» **Extract to read**:
▽
Monday, November 22, 2010

I Never Read That Movie

This is not going to be a major revelation here, but if you read a book and then see the movie made about that book you will not like it. It’s just not possible. Doesn’t this make total sense? Forget about the fact that you can only picture the characters exactly as you envisioned them and likely Julia Roberts was not one of them. The main thing is you already know the entire story. You know how it ends. There are no surprises here.

I’m trying to think of the last movie I saw that was from a book I read and I just can’t because I just can’t do it. There were fantastic movies that were made from books that I never read, including, off the top of my head, “Fight Club,” “Clockers,” and “L.A. Confidential.” But what if I’d read the books? Would anyone really want to see “Fight Club” knowing how it would end? I won’t reveal the ending here, but trust me, you wouldn’t. Except there are those people, well, you know, everyone really, who rush out to read the book precisely so that they can then see the movie. But why? These are the very same people who will tell you that they liked the book better. Exactly.

The exception to this, as everyone knows, is A Clockwork Orange, which is just as perfect a book as it is a movie and I read and saw both about a million times each. But hang on, could I be talking about the exception that proves the rule? Let me digress for a moment. Okay, so you have the rule: movies made from books are never as good as the books. Then you have the exception: A Clockwork Orange. Now, how does this prove the rule? It proves that the rule is not a rule because there is an exception. It is the exception that disproves the rule. Is what I think! Except that if you google this expression, you’ll find a reasonable explanation that points out the origin of this legal saying that came from the Latin Exceptio probat regulam in casibus non exceptis. So fine. What’s it going be then, eh?
△
» **Supplied records**:
▽
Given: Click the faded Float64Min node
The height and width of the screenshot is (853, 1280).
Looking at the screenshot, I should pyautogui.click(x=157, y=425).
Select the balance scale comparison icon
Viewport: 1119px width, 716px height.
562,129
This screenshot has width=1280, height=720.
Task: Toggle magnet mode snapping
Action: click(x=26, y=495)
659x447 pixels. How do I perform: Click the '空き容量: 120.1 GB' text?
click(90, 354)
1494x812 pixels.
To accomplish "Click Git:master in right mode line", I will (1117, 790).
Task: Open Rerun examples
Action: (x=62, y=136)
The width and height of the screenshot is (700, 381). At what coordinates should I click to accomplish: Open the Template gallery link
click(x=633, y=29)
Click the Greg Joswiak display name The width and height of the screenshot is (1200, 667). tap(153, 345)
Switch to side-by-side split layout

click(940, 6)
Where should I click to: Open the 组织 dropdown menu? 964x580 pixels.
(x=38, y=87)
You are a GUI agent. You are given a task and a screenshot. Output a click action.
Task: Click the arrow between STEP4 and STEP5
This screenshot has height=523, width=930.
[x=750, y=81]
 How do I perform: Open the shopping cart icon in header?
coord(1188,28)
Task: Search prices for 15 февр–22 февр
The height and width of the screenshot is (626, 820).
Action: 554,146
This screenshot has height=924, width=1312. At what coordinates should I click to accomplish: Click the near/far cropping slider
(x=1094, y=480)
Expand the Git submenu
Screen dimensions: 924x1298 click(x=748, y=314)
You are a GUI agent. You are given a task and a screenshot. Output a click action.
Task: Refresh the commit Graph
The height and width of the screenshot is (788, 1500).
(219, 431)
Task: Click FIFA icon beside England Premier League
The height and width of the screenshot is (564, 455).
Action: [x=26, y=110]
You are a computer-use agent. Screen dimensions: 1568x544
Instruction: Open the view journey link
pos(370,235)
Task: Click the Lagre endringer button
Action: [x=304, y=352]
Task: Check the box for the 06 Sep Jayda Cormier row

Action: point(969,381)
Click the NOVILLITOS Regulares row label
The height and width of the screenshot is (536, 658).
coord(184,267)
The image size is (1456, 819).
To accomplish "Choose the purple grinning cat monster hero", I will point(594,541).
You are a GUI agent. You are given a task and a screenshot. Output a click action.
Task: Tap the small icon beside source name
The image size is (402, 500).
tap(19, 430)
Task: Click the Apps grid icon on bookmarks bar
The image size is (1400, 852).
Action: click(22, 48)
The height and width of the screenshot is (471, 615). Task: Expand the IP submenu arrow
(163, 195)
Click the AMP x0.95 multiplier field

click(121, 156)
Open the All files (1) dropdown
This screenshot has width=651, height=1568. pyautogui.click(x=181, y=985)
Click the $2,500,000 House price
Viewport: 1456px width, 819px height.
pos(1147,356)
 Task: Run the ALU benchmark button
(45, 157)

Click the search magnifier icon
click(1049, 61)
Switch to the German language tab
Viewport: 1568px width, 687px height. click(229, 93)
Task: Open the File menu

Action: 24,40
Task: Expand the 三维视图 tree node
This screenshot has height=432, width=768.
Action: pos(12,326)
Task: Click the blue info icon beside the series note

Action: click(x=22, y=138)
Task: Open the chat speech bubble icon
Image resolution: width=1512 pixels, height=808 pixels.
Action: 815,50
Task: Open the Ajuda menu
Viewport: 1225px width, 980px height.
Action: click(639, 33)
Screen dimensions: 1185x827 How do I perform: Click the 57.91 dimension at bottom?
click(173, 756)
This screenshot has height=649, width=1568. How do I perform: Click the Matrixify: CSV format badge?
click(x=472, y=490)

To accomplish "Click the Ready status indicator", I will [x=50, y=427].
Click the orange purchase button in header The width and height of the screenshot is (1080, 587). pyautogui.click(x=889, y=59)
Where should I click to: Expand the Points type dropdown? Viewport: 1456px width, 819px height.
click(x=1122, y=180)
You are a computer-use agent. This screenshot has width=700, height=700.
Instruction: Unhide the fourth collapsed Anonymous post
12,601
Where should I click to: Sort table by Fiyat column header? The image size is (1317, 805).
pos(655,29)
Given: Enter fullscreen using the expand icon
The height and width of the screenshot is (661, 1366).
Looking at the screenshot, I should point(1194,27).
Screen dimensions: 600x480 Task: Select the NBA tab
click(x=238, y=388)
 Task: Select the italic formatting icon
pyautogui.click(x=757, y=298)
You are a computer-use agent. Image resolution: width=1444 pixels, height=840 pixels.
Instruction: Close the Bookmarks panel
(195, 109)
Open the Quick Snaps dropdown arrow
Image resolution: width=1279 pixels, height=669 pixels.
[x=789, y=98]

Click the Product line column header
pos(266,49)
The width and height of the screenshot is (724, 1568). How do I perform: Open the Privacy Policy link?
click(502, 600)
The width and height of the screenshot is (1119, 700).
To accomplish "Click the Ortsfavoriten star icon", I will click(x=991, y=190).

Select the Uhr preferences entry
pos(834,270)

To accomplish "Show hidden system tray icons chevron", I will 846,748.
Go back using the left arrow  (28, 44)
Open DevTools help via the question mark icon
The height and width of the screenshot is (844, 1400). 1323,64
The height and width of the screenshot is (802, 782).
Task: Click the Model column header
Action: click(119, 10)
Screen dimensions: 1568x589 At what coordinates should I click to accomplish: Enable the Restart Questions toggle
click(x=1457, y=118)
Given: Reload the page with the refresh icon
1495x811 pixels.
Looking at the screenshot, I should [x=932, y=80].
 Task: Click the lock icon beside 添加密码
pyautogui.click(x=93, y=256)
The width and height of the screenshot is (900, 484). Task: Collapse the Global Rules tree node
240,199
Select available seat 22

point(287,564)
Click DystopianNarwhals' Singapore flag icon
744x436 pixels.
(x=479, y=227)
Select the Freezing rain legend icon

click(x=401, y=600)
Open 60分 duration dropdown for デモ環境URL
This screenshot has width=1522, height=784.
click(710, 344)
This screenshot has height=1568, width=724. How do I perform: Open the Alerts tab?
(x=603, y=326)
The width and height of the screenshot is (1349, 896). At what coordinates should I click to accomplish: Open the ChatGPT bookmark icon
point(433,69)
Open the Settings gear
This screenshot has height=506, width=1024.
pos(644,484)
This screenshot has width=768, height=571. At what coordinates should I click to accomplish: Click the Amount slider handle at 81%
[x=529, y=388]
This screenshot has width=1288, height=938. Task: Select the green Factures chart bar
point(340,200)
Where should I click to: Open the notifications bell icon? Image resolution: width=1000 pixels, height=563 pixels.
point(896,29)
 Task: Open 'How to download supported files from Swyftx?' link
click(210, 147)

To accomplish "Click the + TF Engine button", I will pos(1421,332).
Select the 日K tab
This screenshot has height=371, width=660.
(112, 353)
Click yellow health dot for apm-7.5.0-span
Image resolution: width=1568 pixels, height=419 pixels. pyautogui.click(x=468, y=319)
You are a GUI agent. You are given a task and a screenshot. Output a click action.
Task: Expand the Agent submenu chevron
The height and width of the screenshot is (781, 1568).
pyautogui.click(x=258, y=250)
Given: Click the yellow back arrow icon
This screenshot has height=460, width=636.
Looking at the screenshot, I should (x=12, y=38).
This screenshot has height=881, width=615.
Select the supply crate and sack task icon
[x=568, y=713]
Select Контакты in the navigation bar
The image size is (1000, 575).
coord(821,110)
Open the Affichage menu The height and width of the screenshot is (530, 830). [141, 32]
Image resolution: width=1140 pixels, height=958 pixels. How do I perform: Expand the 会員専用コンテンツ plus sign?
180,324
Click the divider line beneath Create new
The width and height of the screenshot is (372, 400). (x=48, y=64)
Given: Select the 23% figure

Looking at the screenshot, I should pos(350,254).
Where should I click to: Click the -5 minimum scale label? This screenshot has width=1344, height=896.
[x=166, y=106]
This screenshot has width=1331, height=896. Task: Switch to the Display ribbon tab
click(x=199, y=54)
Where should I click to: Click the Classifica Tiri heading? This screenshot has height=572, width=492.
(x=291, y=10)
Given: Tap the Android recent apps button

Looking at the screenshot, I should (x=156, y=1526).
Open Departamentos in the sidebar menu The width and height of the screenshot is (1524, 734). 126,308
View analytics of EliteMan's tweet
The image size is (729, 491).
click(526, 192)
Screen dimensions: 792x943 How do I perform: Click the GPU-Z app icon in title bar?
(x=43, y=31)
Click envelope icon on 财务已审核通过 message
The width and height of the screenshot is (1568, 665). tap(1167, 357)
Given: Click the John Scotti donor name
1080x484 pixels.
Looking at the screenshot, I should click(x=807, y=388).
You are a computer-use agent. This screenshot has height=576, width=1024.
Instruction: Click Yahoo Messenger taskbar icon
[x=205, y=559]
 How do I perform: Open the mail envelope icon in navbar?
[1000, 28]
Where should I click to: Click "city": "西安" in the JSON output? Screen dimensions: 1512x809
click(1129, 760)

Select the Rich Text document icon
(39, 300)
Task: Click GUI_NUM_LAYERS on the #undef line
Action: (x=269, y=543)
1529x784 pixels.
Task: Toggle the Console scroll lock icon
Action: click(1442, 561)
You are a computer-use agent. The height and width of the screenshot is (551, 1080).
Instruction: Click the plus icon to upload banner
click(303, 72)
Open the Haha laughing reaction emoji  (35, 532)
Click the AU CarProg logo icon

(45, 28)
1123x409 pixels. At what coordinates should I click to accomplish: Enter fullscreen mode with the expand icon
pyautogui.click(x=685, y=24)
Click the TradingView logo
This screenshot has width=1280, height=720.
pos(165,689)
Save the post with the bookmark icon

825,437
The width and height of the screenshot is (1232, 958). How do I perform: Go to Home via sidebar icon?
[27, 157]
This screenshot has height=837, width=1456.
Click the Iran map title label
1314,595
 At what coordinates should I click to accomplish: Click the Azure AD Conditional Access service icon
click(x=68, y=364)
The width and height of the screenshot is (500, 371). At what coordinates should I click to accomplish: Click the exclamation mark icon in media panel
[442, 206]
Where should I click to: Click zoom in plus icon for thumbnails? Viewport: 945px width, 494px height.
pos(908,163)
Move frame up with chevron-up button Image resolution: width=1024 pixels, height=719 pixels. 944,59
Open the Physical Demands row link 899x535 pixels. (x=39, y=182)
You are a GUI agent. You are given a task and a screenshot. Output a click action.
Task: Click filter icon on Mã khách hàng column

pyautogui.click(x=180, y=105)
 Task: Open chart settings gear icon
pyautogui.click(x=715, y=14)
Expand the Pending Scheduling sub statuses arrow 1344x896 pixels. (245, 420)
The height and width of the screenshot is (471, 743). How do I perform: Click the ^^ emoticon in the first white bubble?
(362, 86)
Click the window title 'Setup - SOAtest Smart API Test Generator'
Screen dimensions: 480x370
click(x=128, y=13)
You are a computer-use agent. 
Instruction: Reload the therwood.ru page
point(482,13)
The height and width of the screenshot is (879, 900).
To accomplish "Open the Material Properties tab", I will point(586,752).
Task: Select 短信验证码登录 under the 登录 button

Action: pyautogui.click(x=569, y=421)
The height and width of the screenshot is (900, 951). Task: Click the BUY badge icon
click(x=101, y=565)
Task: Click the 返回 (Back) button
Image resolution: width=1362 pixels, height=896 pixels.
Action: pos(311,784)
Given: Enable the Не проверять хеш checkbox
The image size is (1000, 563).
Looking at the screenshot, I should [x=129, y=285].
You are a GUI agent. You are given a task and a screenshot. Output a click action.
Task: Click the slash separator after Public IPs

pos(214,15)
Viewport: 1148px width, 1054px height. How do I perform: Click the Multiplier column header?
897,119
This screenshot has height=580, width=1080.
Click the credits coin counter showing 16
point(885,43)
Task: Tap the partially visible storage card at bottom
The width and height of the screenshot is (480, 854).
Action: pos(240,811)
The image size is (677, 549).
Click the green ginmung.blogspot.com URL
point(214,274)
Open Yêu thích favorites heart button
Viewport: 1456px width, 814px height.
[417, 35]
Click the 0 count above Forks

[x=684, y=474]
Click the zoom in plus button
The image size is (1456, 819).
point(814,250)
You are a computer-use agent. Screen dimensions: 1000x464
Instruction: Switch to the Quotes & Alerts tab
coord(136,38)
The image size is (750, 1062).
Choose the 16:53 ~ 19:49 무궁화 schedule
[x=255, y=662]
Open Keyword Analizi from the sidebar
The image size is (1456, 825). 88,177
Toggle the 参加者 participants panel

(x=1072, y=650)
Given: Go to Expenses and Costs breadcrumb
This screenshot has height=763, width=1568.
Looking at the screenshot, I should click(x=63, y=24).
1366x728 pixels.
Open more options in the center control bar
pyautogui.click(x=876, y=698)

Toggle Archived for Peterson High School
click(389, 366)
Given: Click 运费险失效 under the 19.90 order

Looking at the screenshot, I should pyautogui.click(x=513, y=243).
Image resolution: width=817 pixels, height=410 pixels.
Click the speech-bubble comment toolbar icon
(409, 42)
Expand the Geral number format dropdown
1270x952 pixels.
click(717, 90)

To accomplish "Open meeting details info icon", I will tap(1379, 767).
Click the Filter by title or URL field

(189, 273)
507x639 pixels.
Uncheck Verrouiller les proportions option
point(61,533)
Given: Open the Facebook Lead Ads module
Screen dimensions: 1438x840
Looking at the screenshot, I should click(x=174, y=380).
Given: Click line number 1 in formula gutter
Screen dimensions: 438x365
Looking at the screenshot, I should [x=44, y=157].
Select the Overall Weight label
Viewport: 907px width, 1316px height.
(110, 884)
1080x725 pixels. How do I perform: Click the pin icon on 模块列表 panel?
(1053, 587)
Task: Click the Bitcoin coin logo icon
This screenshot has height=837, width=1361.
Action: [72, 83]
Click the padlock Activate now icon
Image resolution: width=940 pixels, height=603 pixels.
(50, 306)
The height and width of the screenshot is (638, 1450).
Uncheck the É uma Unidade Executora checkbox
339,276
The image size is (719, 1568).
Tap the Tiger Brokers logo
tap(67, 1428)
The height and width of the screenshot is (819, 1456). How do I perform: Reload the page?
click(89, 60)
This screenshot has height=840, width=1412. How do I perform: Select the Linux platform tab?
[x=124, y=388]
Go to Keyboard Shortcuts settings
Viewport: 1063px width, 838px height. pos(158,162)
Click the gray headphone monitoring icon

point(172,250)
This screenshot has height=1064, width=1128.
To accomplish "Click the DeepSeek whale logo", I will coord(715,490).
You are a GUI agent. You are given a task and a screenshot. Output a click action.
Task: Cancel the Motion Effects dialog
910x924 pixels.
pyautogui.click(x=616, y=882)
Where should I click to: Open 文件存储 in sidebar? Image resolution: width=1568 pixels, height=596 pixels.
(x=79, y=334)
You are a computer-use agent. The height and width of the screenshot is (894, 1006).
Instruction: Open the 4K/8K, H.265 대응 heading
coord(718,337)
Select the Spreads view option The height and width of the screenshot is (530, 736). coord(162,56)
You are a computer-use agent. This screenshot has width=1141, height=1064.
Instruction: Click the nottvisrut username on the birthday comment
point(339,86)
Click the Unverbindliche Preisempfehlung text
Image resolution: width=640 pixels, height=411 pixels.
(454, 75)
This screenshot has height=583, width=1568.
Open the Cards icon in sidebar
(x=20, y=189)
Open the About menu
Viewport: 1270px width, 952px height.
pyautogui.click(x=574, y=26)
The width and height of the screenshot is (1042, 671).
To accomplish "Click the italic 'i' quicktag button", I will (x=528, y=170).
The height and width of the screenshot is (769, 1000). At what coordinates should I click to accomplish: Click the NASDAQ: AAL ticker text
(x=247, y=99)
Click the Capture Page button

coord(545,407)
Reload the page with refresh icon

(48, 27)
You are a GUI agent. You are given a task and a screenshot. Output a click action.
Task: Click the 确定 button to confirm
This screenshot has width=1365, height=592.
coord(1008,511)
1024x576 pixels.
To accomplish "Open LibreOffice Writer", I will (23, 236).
△
» **Actions to take**:
a: In the blog post about books and their movie versions, which title does the writer name as the exception that is as good a movie as it is a book?
b: Pick up the blog post about books and their movie versions after its final sentence and write the next part.
The lines have nothing to do with the blog post about books and their movie versions.

» **Answer list**:
a: A Clockwork Orange.

b:
There was me, writing about books and movies. So. What happens if you see the movie first and then read the book? This tends to work out pretty well and I’m not sure why. But to be clear I am not, repeat not, talking about those books made from Star Wars screenplays or movie tie-in books. I just mean the regular old book, though sometimes reading one of those can make you feel sheepish because the new edition of the book has a scene from the movie on the cover instead of the normal cover and it looks to everyone like you just bought the book because everyone was talking about the movie, which you did, but whatever. I’d probably read Fight Club is what I’m getting at.

This is all on my mind because a certain person in my household has taken it upon himself to methodically watch all the movies he missed since January 2001, which coincidentally was just after our older daughter was born. I believe he is now up to February 2001. When I mention us watching movies that came out, oh, I don’t know, last year, his response is, “Oh, we’ll get to it…eventually.” But luckily he tends to agree with me about movies made out of books. Which means that this new, er, long-term project will go just ever so slightly faster. Meanwhile, I’m just going to keep on reading what I’ve got here and pretend not to notice that “Harry Potter and the Deathly Hollows” is playing just down the block.

Saturday, November 6, 2010

Reading Without Actually Reading

Whenever we visit my father and stepmother I always think I’m going to get some reading done. And so I will bring a book and at least one or two New Yorkers that I am, as always, in the middle of reading. But this is just false optimism on my part. What inevitably happens is that I will gather up a huge stack of my stepmother’s past issues of Martha Stewart’s Living magazine and then I will spend the entire weekend flipping through them, but not exactly reading them.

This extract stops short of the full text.